#### What is expected:
Give back each line of the listing below that contains the string "Privacy".

#### Exercise input:
>>>>

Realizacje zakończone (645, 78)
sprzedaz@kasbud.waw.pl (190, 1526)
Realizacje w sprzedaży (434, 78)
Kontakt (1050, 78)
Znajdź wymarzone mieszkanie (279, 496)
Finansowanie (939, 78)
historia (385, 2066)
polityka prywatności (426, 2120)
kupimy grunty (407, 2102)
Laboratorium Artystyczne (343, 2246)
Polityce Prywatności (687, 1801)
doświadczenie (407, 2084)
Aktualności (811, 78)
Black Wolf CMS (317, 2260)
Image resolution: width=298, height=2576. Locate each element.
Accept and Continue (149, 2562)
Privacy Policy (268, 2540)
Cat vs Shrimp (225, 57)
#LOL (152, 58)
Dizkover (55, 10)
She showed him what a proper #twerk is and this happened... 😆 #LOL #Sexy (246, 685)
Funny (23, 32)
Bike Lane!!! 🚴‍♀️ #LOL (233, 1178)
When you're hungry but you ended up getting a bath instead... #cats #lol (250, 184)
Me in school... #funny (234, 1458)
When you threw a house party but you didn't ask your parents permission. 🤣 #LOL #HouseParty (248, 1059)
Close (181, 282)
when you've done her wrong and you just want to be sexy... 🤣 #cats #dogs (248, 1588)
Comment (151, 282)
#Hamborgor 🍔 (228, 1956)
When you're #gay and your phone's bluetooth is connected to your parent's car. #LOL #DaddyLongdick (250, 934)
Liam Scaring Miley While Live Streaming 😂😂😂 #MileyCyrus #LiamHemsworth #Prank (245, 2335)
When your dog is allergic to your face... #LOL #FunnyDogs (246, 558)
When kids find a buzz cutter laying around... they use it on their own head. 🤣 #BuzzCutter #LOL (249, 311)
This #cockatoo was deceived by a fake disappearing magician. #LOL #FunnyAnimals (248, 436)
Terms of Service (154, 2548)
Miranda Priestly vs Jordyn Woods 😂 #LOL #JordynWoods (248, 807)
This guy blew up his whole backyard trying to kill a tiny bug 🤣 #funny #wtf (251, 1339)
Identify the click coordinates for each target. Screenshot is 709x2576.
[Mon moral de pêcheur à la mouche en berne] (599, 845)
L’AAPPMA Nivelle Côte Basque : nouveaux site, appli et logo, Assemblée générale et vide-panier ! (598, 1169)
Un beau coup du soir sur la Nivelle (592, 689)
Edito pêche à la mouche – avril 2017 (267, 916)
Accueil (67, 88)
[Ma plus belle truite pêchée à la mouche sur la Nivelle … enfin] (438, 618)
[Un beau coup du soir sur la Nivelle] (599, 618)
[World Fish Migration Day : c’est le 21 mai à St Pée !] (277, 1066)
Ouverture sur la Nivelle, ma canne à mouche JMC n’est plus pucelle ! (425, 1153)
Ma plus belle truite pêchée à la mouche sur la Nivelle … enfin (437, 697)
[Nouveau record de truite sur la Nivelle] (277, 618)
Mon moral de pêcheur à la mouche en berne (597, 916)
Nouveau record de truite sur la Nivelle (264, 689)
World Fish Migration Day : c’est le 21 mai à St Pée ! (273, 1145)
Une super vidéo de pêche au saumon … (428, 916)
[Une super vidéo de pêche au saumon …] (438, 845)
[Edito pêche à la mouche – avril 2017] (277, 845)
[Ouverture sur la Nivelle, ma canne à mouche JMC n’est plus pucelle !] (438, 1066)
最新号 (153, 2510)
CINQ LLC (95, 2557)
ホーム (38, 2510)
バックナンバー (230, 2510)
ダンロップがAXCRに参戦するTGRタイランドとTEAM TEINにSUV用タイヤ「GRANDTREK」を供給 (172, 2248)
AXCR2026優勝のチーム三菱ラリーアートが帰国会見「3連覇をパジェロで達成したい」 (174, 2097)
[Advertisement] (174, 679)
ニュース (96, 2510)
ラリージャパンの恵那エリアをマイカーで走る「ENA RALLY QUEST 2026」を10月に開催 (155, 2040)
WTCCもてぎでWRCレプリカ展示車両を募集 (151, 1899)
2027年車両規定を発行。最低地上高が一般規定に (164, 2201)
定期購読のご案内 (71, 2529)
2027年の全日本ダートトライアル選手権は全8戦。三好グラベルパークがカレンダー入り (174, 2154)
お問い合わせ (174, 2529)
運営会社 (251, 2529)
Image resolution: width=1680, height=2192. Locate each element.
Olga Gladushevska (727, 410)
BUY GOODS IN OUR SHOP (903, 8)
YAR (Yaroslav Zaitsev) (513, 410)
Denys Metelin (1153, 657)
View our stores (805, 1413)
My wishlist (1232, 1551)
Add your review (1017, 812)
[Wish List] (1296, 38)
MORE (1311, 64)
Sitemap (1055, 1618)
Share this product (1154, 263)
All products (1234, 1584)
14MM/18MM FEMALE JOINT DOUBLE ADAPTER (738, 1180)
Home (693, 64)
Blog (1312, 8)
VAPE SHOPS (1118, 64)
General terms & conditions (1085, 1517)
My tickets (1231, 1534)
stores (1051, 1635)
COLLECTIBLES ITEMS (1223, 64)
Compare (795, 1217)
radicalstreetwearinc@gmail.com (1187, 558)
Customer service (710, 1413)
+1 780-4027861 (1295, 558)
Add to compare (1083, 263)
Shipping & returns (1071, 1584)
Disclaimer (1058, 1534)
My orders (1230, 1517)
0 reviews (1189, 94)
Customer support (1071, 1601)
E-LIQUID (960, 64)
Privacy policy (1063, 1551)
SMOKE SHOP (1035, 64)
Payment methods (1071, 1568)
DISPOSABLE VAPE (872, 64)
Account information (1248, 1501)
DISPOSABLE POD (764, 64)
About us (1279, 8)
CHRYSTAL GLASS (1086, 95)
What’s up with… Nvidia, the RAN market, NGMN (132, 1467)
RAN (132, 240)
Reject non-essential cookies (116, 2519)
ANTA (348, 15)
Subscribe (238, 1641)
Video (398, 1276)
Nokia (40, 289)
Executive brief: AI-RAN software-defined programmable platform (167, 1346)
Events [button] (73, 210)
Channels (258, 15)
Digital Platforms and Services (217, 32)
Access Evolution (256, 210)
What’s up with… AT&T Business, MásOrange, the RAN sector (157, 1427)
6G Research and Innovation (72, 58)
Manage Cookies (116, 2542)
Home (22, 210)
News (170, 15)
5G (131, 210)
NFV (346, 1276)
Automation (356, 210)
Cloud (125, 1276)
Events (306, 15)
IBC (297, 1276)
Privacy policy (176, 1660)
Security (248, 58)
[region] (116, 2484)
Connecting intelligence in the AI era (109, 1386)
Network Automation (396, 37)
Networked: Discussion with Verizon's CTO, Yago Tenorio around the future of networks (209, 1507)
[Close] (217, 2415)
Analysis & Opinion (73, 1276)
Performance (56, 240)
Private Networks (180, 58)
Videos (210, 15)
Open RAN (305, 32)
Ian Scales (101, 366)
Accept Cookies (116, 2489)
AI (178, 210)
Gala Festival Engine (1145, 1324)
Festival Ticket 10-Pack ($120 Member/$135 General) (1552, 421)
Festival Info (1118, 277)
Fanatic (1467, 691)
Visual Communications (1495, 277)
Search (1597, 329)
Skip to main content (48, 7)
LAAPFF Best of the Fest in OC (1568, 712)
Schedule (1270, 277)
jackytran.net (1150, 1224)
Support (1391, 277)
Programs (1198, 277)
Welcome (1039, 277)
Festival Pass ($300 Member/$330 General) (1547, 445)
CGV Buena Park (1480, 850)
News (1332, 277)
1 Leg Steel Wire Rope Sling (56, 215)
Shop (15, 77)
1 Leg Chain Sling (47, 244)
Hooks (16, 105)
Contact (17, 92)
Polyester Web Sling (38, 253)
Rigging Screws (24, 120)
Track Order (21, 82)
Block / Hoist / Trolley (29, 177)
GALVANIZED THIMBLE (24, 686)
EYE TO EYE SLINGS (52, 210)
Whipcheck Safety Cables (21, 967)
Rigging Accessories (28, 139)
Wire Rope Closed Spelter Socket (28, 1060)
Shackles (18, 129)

<<<<

#### Answer below:
Privacy Policy (268, 2540)
Privacy policy (1063, 1551)
Privacy policy (176, 1660)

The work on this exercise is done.